A time-consuming disorder associated with distress

OCD is characterized by obsessive thoughts and/or compulsions.1

Obsessions are repeated, unwanted, distressing thoughts or images (eg, of being contaminated by dirt/germs, fears of causing harm to others without wanting to). Individuals with OCD attempt to avoid these thoughts by suppressing or neutralizing them.

Compulsions are mental or behavioral rituals that the individual feels compelled to perform to reduce distress or prevent a feared consequence (eg, hand-washing, checking locks, counting). Compulsions are not reasonable safety efforts, but are instead out-of-proportion reactions to the situation.

Onset of OCD usually occurs by young adulthood, but may be present in children. Pregnancy and postpartum periods may be associated with increased risk for symptoms.6 The course is typically chronic if left untreated, although symptoms can occur episodically.1

Intrusive thoughts and compulsive behaviors are surprisingly common in the general population. One study found that most individuals in a non-clinical sample reported having occasional intrusive thoughts such as whether they may have accidentally left the stove on, running their car off the road, or engaging in a “disgusting” sex act.7 With OCD, however, obsessions and compulsions are time-consuming and associated with distress and/or impairment.1

In one study, primary care providers were given vignettes describing OCD symptoms; half of these cases were misidentified.
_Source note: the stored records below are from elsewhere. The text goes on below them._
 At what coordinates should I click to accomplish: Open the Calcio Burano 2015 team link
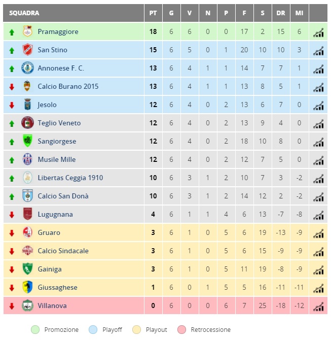pyautogui.click(x=68, y=86)
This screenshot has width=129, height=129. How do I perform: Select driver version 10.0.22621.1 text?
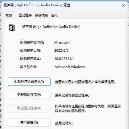(64, 59)
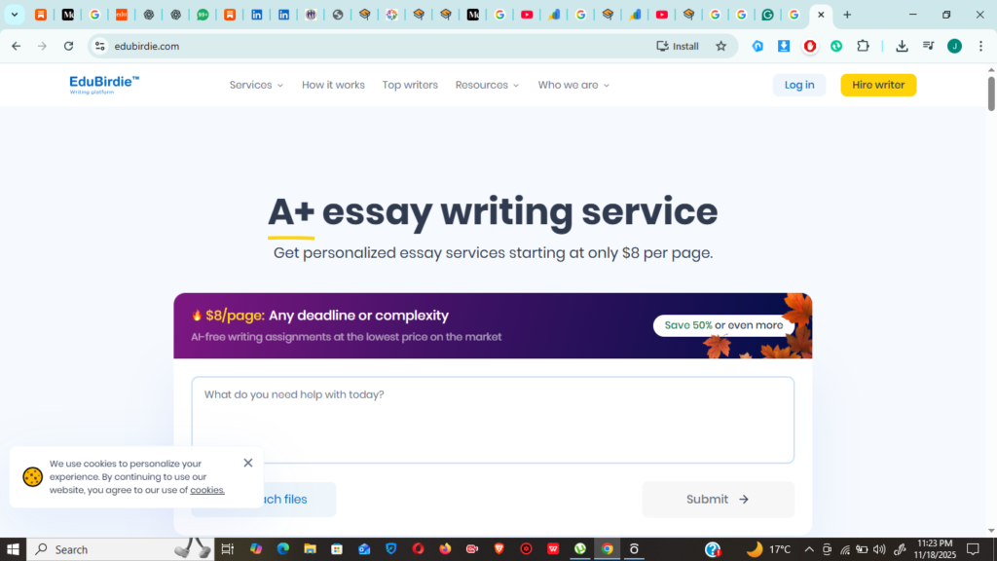Open Firefox from the taskbar
The width and height of the screenshot is (997, 561).
(x=446, y=549)
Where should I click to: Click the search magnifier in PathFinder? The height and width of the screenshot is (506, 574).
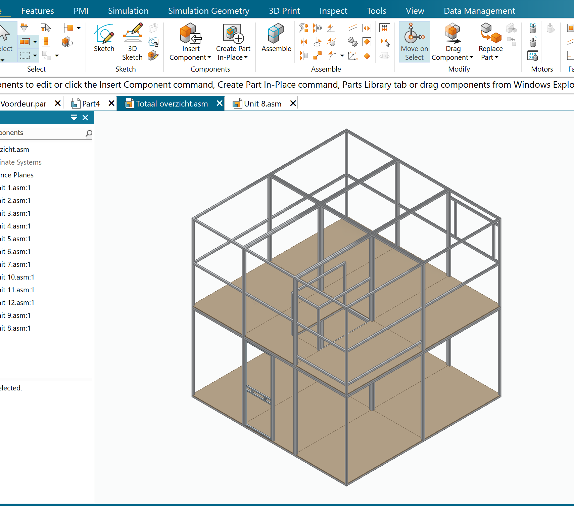[x=89, y=133]
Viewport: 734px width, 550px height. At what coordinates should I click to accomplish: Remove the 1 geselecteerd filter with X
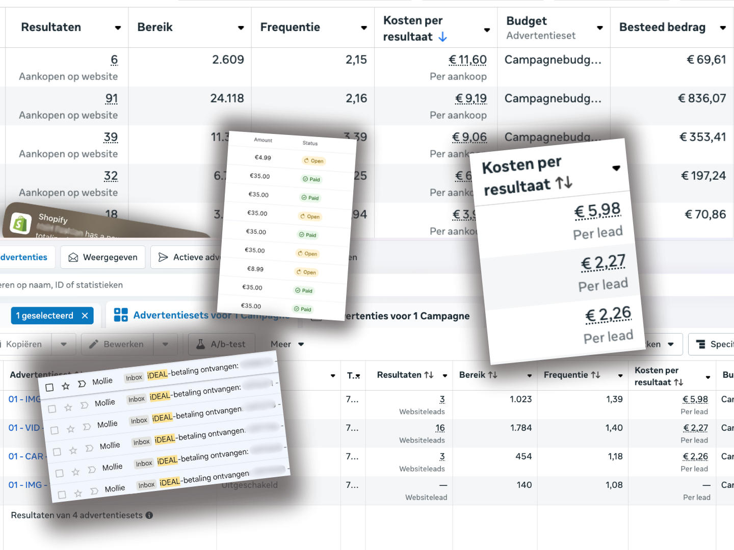tap(85, 316)
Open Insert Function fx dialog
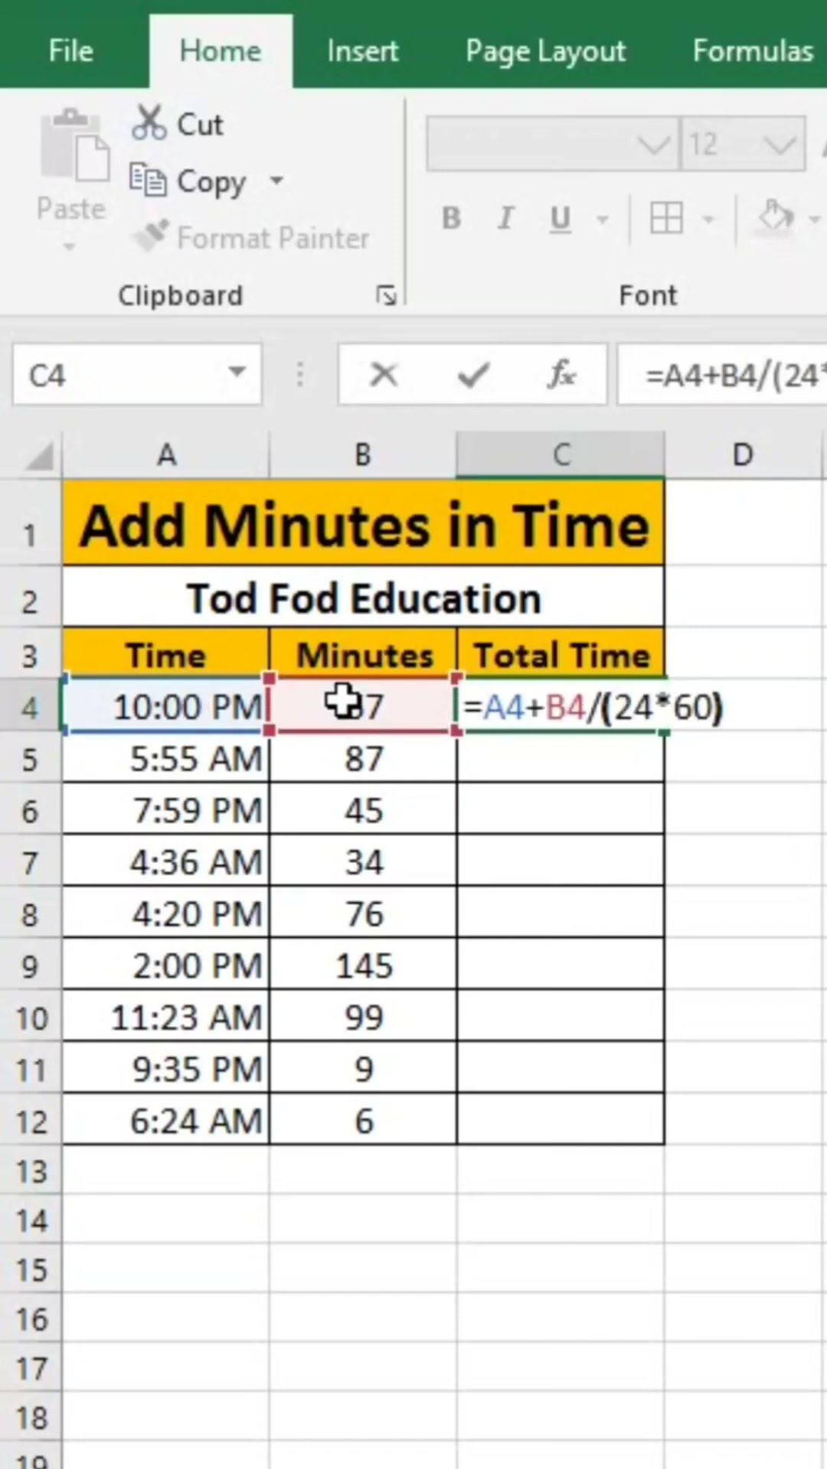Image resolution: width=827 pixels, height=1469 pixels. click(561, 375)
For example, an individual with OCD may restrict their diet due to fears of handling foods that other people may have touched or may limit contact with people for fear they will lose control and act violently. This is partly the result of overestimating the significance of the thoughts.8 Individuals with OCD may believe that the thoughts mean something negative about them (eg, that they are immoral) or could lead to serious consequences (eg, thinking about a car accident makes it more likely to occur).

Distinguishing features of OCD

OCD is commonly misdiagnosed,9 which may contribute to the long duration of untreated illness (average 17 years).10 In one study, primary care providers were given vignettes describing OCD symptoms; half of these cases were misidentified.9 Certain types of obsessions (eg, aggression, fear of saying certain things, homosexuality, pedophilia) were misdiagnosed 70% to 85% of the time.9

Although OCD shares characteristics with other disorders, several features can help family physicians correctly identify OCD. Fears associated with OCD are usually not about everyday concerns or worries. For example, a patient with social anxiety disorder may report fear of embarrassing themselves in public, whereas a patient with OCD may report fear that they will lose control and do something outlandish such as start swearing loudly.

Additionally, obsessions and compulsions in OCD are not exclusively tied to a traumatic experience as in posttraumatic stress disorder. Someone with OCD who has harm-related or sexual obsessions (eg, homosexuality) will report that this is not consistent with their interests and desires. Furthermore, a small subset of people with OCD may have poor insight, meaning they have low self-awareness of the nature of their obsessions or compulsions, but they do not experience psychotic symptoms.